Fault Tree Analysis (FTA) is a method of expanding a failure event to a logical sum (OR) or a logical product (AND) of a lower event causing that to have a tree structure (hereinafter referred to as “FT diagram”), of extracting a significant cause from the lower event, and of reviewing its design in order to prevent occurrence of a fault. Since generation of an FT diagram requires an extensive knowledge and a high degree of specialization in that field, a technology for aiding generation of an FT diagram is in demand (JP2009-289020A).
FIG. 19 is an example of an FT diagram. This example analyzes a failure event in which “loss of transmission by pulley is large”. Since this failure event occurs if “slip amount is large” or if “friction force is large”, the event that “slip amount is large” and the event that “friction force is large” are lower events of the failure event, and their relationship is a logical sum.
Since the event that “friction force is large” occurs if “reaction force is large” or if “friction coefficient is large”, the event that “friction force is large” and the event that “friction coefficient is large” are lower events of the event “friction force is large”, and their relationship is a logical sum. Since the event that “reaction force is large” occurs if “belt tension is large”, the event that “belt tension is large” is a lower event of the event that “reaction force is large.”

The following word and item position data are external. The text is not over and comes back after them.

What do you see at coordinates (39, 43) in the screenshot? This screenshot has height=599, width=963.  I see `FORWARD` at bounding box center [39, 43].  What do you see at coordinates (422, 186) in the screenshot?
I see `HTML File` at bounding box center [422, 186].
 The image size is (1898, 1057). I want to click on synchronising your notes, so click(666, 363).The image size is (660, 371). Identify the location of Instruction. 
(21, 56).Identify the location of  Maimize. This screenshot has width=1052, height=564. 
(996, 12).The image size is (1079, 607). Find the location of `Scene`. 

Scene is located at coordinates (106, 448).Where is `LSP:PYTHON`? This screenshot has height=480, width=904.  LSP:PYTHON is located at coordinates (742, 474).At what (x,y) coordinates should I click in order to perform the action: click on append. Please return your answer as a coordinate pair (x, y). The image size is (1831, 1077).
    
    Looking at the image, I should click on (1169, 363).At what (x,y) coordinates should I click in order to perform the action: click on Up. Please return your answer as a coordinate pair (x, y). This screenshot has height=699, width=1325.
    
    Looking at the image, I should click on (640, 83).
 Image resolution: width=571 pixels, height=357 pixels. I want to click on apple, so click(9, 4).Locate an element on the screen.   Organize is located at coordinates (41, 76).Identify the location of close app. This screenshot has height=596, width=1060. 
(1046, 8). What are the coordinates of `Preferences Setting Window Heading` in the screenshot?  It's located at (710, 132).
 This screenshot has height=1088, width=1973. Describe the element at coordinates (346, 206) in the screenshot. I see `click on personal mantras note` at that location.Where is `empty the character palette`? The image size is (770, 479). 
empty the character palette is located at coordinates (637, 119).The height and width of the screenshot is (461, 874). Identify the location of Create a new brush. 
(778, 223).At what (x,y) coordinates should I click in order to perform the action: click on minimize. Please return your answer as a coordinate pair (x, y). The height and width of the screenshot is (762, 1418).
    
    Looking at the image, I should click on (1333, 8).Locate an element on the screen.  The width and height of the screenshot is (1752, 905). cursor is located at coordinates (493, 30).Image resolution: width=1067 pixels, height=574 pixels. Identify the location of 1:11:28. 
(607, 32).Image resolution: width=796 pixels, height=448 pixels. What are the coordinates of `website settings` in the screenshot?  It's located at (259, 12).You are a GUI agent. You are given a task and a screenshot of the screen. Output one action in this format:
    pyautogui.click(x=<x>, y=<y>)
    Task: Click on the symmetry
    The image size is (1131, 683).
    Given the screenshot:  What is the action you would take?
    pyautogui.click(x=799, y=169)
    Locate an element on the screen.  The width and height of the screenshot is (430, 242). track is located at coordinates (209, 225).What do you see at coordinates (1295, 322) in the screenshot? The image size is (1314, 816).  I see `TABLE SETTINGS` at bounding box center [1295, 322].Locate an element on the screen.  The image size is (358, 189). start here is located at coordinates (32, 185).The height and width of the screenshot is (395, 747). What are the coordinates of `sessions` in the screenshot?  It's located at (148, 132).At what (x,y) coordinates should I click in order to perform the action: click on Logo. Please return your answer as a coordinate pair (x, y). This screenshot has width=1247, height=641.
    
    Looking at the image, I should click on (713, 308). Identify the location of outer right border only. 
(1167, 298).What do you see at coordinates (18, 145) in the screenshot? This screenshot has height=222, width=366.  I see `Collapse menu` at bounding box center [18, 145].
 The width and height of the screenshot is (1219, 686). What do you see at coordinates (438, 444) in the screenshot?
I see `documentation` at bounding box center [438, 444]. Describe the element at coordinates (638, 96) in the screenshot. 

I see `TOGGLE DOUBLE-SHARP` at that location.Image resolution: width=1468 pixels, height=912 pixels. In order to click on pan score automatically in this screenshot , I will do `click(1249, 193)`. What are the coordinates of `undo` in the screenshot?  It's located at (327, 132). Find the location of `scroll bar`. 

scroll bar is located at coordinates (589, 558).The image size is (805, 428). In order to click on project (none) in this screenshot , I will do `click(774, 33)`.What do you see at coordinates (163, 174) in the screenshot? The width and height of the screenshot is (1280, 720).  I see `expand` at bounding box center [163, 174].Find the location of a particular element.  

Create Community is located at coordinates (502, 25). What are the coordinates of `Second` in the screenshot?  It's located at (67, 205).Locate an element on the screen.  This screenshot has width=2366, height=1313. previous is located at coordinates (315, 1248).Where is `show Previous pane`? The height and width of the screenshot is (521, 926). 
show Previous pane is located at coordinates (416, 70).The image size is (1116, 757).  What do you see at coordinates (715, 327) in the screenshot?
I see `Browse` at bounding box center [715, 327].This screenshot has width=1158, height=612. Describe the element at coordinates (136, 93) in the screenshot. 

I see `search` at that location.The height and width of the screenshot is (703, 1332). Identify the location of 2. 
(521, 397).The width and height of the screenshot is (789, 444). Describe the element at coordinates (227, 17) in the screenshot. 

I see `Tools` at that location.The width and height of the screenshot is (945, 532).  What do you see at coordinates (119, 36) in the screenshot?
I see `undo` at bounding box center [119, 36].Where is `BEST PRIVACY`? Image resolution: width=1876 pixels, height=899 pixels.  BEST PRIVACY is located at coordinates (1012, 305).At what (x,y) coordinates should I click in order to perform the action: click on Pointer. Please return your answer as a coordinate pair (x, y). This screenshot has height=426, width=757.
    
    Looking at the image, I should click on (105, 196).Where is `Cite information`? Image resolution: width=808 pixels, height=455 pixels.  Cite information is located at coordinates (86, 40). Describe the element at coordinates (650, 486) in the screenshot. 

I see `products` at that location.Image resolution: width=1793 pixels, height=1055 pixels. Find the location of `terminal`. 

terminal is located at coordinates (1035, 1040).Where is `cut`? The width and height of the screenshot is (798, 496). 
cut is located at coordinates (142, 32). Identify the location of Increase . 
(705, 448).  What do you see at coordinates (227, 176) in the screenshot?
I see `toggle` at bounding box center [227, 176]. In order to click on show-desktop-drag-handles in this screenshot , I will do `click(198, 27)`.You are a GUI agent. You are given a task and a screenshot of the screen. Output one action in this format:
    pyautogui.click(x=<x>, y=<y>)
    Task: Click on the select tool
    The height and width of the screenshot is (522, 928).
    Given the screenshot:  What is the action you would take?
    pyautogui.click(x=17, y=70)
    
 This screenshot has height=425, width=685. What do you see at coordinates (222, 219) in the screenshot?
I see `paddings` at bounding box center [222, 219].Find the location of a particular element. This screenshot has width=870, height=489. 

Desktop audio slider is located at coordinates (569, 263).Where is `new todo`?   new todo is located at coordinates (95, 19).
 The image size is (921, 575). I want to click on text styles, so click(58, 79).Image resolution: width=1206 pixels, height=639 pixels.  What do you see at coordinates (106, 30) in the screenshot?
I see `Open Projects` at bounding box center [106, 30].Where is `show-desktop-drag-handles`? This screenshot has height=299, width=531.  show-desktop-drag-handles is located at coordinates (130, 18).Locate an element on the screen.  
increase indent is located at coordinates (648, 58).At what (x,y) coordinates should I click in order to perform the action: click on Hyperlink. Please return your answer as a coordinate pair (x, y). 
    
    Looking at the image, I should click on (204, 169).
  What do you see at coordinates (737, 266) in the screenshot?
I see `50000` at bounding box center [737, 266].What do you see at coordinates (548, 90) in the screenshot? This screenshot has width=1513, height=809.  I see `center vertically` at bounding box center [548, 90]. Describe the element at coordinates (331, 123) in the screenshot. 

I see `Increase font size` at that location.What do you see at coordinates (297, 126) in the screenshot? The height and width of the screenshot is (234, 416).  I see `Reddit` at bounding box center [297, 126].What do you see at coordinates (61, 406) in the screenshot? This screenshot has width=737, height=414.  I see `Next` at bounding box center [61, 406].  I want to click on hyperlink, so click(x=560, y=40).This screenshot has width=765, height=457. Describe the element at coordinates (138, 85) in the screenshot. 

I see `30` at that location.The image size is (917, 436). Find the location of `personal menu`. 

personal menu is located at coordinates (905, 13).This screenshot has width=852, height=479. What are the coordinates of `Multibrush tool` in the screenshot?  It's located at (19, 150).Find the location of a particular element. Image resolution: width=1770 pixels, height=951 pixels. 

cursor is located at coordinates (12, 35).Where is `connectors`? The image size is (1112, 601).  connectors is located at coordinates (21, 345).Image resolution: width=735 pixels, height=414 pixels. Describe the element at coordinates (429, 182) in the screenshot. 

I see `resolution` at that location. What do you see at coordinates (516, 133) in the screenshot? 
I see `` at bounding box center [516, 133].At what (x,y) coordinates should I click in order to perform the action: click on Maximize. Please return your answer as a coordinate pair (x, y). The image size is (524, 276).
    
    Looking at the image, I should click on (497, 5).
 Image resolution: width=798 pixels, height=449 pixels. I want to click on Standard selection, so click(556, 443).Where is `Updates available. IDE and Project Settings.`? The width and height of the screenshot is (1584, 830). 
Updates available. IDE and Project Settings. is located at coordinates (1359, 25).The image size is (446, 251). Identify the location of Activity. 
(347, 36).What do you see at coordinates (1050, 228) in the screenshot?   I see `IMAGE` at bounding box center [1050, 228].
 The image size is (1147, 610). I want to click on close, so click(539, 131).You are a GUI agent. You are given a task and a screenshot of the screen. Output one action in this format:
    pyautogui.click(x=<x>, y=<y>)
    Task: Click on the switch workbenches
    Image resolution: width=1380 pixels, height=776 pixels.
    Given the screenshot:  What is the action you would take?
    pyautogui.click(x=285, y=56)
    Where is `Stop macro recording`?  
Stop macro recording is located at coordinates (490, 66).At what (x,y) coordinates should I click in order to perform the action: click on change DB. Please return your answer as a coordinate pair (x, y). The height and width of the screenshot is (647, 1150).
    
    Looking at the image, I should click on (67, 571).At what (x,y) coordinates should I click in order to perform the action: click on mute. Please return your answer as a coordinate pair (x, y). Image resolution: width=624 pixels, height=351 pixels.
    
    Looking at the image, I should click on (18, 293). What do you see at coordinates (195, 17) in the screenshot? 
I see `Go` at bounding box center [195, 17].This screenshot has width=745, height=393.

In these events, the events that “slip amount is large”, “belt tension is large”, and “friction coefficient is large”, each not having a lower event, are called fundamental events, and in order to prevent occurrence of a failure event, it is necessary to examine a measure against these fundamental events.
In this example, a higher event and a lower event are only connected by a ruled line, and whether the lower event on the same rank is a logical sum or a logical product is not described. This is because, the lower events on the same rank are logical sums in many cases and thus, only between the higher event and the lower event and between the lower events on the same rank are connected by ruled lines in the case of the logical sum, and in the case of a logical product, the term “AND” indicating the logical product is described beside the ruled line connecting the higher event and the lower event to each other.